Unemployment in Canada has been steadily increasing since April, reaching its highest level since January 2022 last month. This rise in unemployment is indicative of broader cracks appearing in the country’s economy. In the third quarter of the year, gross domestic production contracted slightly, and the property market has once again weakened.

As expected, the Bank of Canada has chosen to maintain its policy interest rate at a historically high level of 5%. However, policymakers have acknowledged the possibility of further tightening of monetary policy in the future if necessary.

The Office of the Superintendent of Financial Institutions (OSFI) conducted an assessment and found that systemic vulnerabilities remain elevated. They also noted that near-term risks to major banks have moderately increased from previously very low levels.

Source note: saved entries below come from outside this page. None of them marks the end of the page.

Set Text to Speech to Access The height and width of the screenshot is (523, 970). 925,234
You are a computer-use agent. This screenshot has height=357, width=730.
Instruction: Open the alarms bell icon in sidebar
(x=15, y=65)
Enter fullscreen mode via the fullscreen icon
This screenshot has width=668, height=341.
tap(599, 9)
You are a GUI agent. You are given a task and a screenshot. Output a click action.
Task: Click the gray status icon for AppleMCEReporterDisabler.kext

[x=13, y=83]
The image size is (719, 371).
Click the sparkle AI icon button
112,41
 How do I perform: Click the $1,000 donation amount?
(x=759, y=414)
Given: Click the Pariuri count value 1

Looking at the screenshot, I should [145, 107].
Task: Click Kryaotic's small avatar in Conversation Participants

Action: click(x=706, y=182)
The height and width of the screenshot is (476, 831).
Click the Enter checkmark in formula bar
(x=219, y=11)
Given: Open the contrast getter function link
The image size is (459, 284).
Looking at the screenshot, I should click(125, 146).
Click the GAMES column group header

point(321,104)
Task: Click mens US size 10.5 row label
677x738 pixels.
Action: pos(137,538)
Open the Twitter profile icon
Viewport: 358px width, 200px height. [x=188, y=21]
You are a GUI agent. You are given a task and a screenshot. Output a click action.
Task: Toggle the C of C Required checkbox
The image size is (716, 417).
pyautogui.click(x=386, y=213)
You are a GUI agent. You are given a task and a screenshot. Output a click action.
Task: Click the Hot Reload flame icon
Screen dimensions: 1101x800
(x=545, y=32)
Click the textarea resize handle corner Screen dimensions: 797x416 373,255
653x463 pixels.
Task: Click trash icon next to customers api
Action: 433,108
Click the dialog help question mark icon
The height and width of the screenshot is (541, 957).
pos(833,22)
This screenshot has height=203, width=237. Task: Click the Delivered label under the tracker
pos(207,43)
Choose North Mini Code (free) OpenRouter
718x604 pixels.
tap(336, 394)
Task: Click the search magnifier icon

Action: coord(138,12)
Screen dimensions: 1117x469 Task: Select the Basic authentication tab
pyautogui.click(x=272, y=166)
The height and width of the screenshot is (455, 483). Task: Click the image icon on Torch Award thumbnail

OSFI’s assessment discovered that household debt levels and interest rates have remained elevated since their last decision in June. This is due to increased uncertainty in the housing market. Furthermore, households with high debt levels are still vulnerable to payment shocks caused by higher mortgage rates during loan renewals. However, there are also positive indicators such as improvements in the household debt-to-income ratio and a decrease in the rate of inflation.

Commercial real estate is also facing vulnerabilities due to higher interest rates. In addition, intensified geopolitical conflicts are adding to external vulnerabilities.

The OSFI has committed to closely monitoring financial system developments both within Canada and internationally.